DESCRIPTION OF THE TASK: Among the records that follow, find each line holding the word "will" and copy it.

(Saved data entries)

┏━━

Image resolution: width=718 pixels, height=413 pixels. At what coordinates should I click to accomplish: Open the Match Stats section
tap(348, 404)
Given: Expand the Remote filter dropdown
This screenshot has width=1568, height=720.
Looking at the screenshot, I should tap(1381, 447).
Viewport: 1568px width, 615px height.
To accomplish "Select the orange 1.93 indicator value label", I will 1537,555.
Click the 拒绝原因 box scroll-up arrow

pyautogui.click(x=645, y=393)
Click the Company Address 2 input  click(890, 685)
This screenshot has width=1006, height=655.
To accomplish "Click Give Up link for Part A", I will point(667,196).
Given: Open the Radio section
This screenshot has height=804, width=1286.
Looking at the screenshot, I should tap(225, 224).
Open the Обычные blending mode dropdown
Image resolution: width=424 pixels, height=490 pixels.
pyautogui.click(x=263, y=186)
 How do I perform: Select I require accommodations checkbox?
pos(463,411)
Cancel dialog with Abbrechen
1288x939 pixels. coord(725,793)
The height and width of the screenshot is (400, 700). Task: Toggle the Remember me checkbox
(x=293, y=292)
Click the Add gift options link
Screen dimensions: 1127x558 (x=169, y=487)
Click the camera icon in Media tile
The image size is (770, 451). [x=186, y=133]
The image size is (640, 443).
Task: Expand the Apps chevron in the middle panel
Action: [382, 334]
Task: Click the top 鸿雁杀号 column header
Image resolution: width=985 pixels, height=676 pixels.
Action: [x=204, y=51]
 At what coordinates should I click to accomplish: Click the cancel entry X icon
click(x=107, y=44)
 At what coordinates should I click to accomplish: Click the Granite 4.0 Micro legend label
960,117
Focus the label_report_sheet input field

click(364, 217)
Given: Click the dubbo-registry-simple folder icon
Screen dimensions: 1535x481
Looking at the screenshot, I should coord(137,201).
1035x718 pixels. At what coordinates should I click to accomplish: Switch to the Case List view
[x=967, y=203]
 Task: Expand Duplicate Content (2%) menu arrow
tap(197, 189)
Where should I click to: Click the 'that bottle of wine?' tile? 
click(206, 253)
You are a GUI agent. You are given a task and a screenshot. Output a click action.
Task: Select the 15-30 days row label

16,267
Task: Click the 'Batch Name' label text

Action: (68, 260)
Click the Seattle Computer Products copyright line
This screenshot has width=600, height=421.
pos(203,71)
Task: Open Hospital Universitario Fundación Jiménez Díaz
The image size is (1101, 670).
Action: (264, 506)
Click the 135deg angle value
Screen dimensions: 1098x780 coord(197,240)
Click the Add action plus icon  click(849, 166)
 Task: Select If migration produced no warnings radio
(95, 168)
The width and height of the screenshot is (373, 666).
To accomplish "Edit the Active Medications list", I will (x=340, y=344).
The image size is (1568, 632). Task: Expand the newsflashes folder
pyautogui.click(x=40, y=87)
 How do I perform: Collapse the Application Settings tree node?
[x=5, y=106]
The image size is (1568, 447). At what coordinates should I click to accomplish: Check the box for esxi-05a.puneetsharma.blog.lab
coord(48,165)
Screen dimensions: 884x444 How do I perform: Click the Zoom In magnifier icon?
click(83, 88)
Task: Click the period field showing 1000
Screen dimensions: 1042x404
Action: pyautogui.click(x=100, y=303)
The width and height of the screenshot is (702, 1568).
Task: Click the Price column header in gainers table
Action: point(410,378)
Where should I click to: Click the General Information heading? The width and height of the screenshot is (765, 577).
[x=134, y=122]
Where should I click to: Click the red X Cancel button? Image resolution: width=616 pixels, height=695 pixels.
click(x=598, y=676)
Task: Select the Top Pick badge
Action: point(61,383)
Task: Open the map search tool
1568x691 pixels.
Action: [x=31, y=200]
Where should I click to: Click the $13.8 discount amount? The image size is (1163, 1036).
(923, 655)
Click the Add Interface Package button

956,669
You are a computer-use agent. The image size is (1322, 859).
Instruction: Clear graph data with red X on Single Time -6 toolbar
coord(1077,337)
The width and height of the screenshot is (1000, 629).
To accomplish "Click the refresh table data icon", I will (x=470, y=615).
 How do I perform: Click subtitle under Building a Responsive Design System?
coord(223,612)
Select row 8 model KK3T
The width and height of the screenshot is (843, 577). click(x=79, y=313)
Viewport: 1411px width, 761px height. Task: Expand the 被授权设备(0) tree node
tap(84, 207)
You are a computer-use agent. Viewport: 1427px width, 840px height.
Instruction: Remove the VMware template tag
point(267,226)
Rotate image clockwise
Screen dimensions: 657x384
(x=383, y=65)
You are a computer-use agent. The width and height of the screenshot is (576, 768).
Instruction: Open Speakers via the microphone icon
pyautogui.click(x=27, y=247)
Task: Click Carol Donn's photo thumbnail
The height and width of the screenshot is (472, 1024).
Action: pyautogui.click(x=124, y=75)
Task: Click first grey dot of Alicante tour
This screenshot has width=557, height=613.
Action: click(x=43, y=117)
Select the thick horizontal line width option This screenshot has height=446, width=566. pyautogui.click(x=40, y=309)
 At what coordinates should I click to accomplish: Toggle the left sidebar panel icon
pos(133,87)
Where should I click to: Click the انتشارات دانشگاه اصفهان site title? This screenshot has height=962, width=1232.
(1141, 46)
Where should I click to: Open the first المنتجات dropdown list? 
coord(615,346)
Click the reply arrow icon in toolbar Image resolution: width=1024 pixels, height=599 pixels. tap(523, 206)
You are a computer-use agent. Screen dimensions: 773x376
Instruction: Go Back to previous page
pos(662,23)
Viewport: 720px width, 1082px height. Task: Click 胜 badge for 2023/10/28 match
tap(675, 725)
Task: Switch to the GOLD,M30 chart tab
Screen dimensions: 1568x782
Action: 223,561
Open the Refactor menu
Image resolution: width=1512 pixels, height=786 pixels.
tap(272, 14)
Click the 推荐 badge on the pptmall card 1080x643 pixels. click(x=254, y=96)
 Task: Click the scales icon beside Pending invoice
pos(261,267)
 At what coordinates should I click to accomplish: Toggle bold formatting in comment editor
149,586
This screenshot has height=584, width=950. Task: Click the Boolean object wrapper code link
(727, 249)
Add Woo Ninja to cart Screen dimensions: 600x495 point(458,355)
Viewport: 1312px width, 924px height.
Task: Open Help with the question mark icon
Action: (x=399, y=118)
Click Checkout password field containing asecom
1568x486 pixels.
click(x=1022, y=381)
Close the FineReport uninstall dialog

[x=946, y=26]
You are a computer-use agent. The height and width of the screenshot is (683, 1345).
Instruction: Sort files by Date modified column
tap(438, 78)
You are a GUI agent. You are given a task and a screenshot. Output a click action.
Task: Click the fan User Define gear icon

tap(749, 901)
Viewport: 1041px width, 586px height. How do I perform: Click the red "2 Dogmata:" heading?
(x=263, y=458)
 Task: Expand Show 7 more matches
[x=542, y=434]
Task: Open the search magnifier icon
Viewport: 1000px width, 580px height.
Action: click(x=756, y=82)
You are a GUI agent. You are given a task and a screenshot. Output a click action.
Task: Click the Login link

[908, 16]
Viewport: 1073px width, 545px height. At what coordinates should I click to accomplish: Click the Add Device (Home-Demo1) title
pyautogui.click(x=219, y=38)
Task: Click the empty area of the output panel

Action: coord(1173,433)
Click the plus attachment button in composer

┗━━

TASK ANSWER:
To accomplish "Select the orange 1.93 indicator value label", I will 1537,555.
To accomplish "Click Give Up link for Part A", I will point(667,196).
To accomplish "Edit the Active Medications list", I will (x=340, y=344).
To accomplish "Click the refresh table data icon", I will (x=470, y=615).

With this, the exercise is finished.